== Records to process
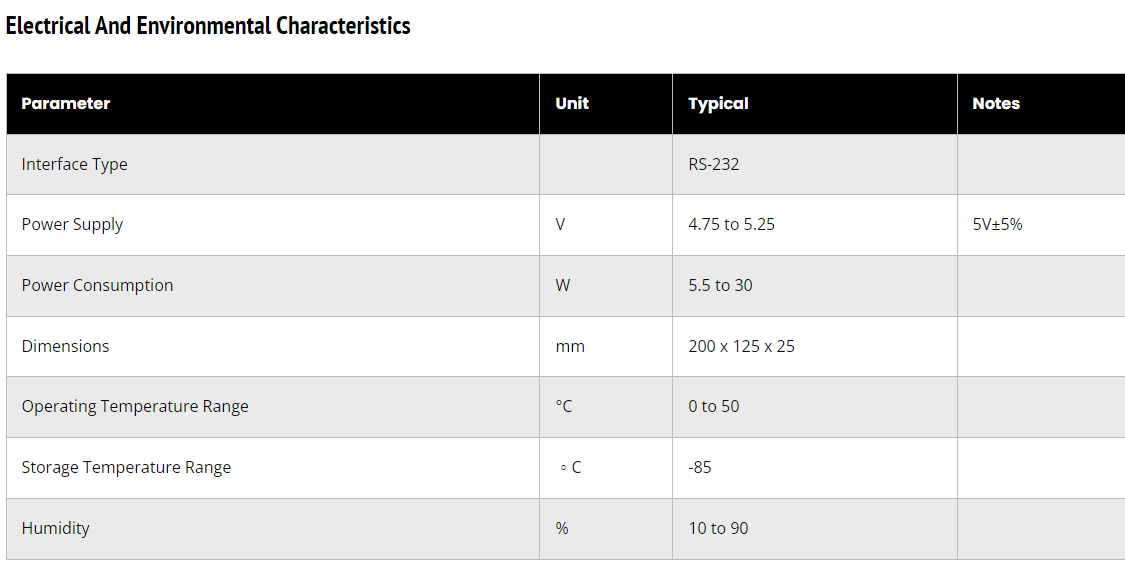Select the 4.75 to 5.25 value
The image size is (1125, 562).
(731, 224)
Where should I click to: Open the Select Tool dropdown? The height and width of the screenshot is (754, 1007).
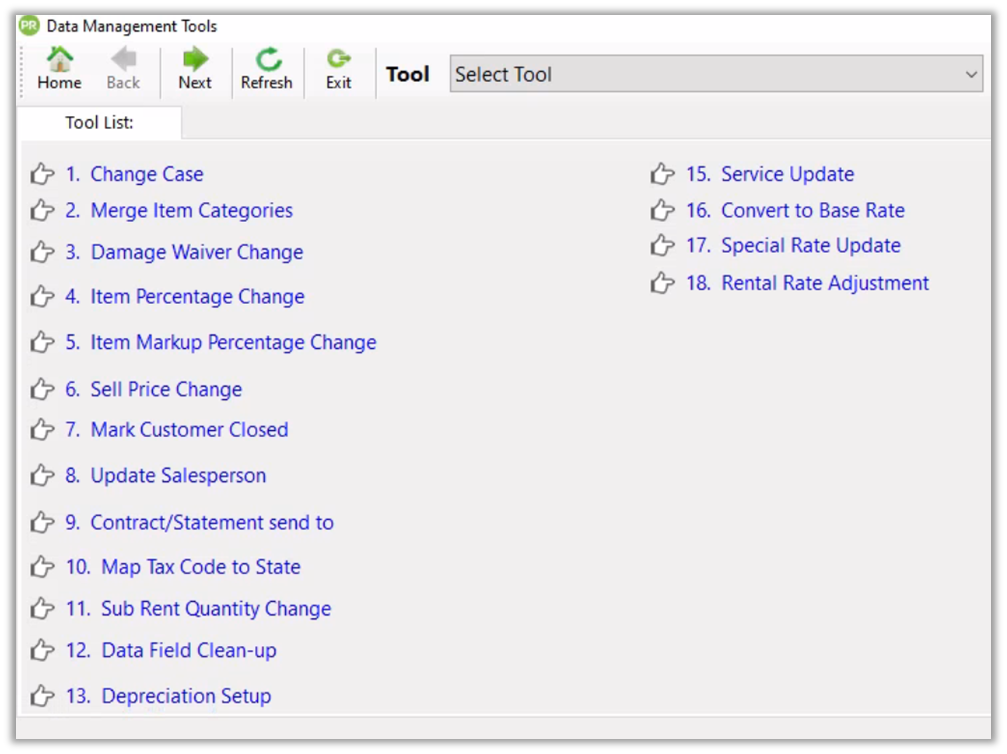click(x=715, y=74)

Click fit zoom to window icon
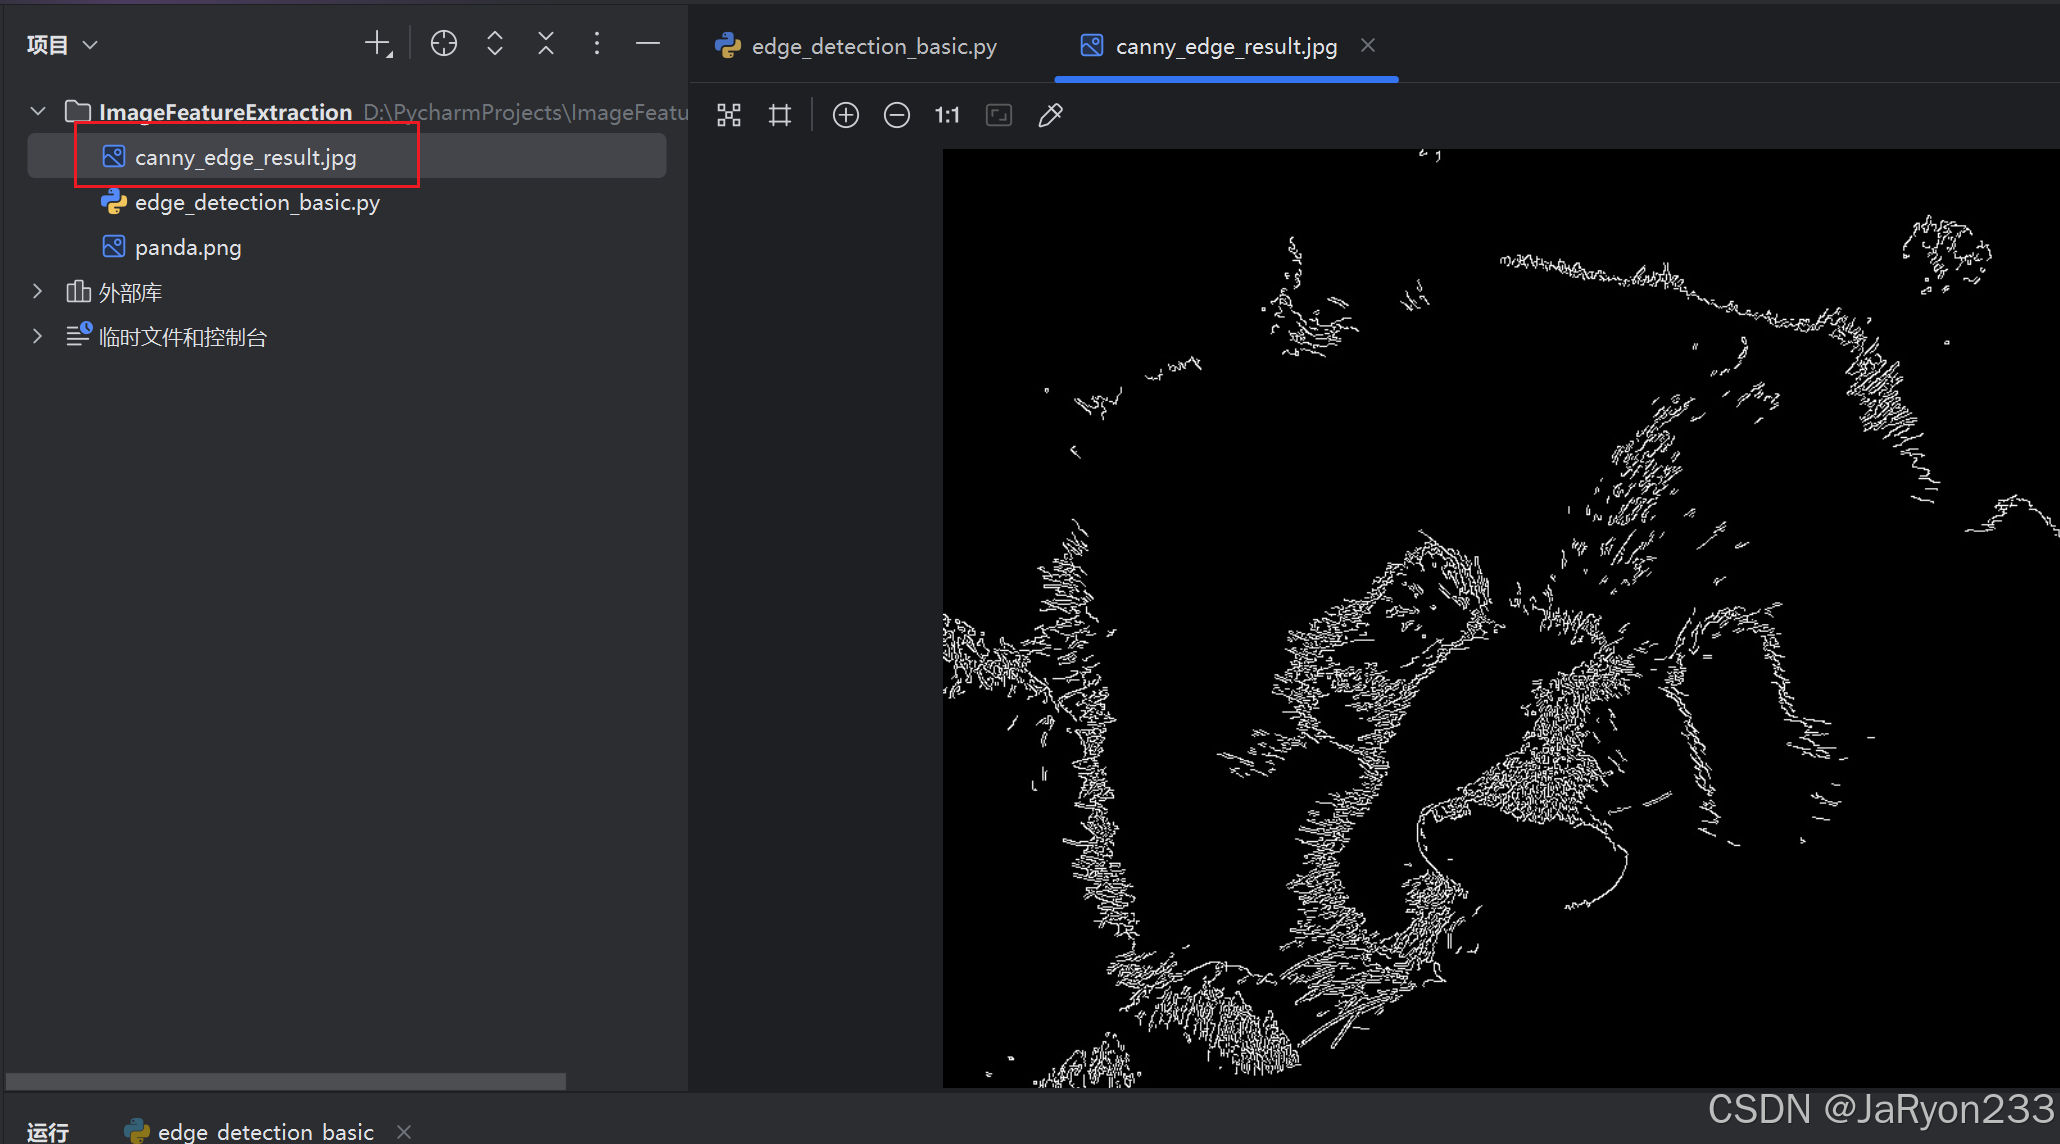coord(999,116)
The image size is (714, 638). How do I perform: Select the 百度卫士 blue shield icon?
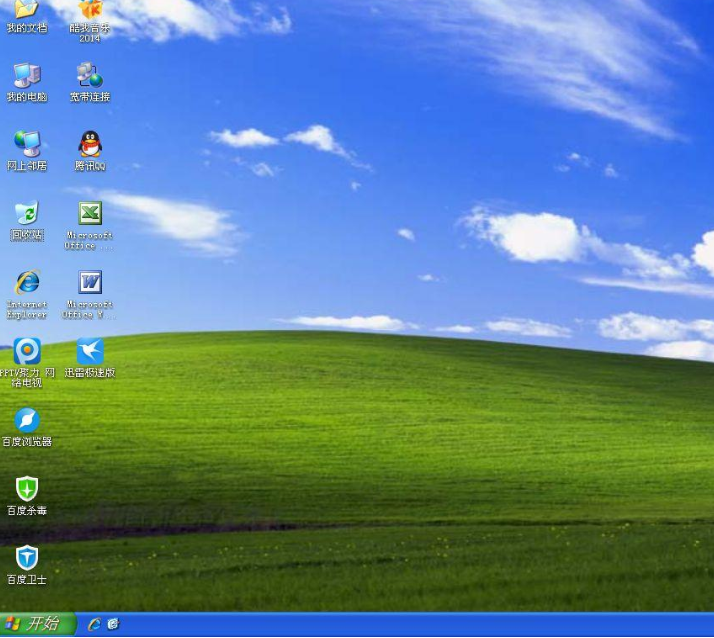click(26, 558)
====
== Records to process
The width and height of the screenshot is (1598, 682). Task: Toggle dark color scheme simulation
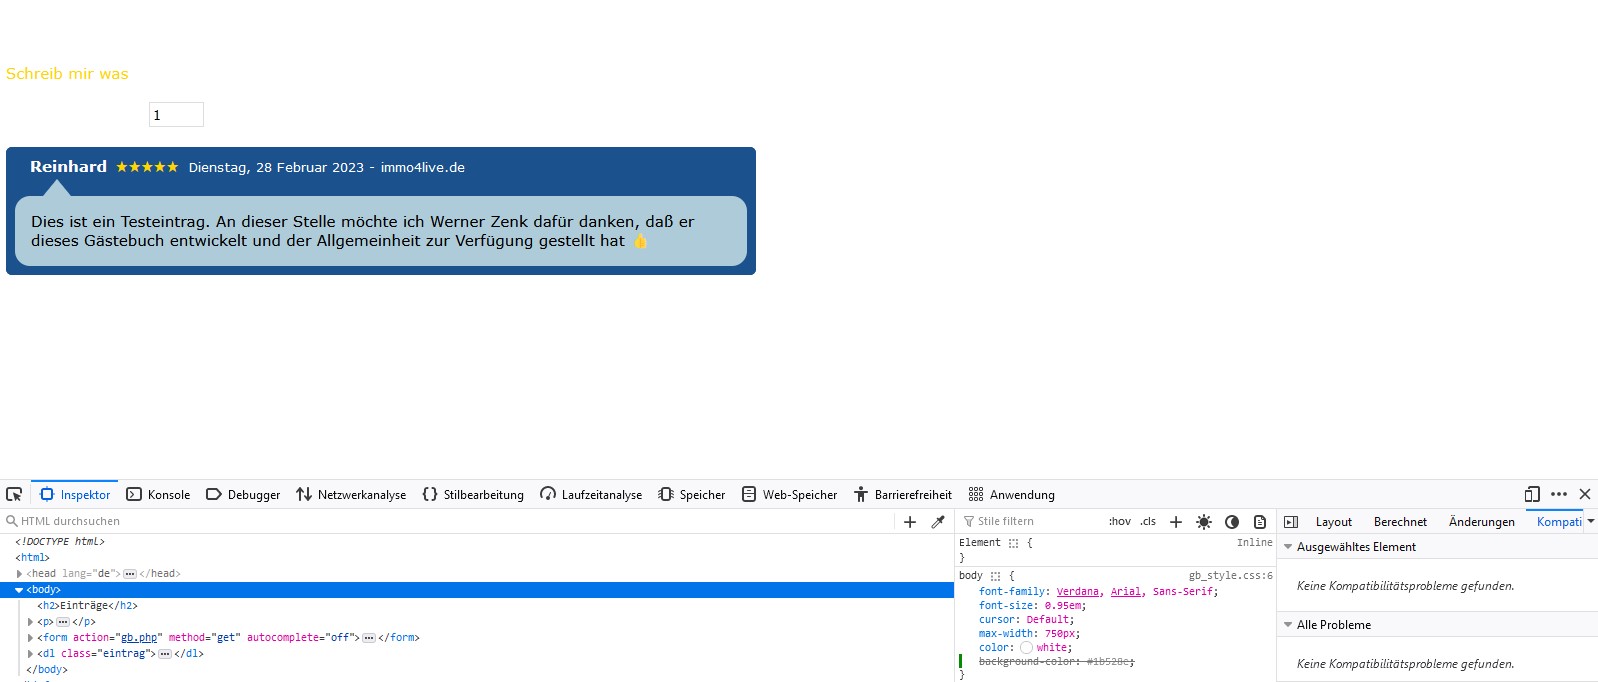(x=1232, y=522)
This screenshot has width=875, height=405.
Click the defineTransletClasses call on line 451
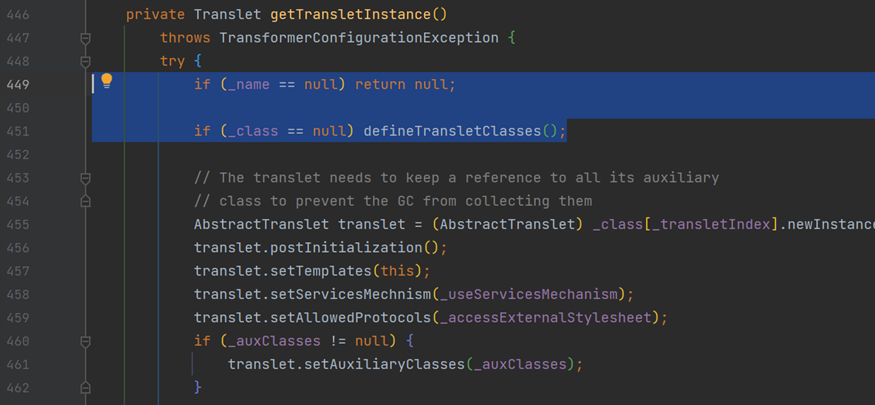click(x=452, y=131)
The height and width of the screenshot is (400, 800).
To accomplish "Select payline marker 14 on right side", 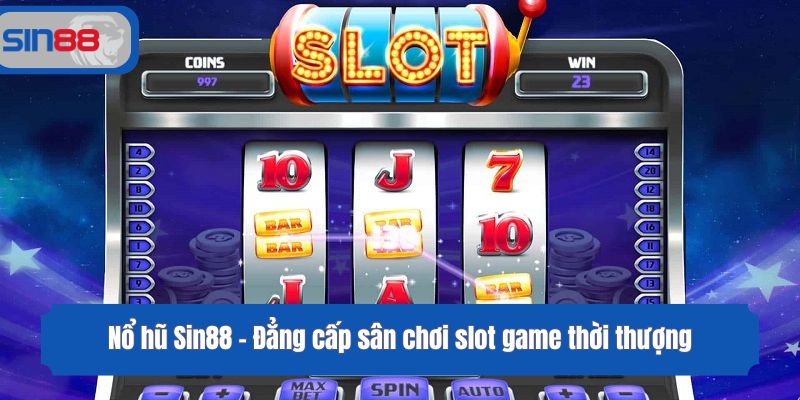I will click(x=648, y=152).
====
**Exercise description**
Report every line in the rows above that contains the string "icon", treating uppercase and lowercase letters as different.

**Task answer**
Click fit zoom to window icon
The image size is (714, 638). How do I perform: Select the 百度卫士 blue shield icon?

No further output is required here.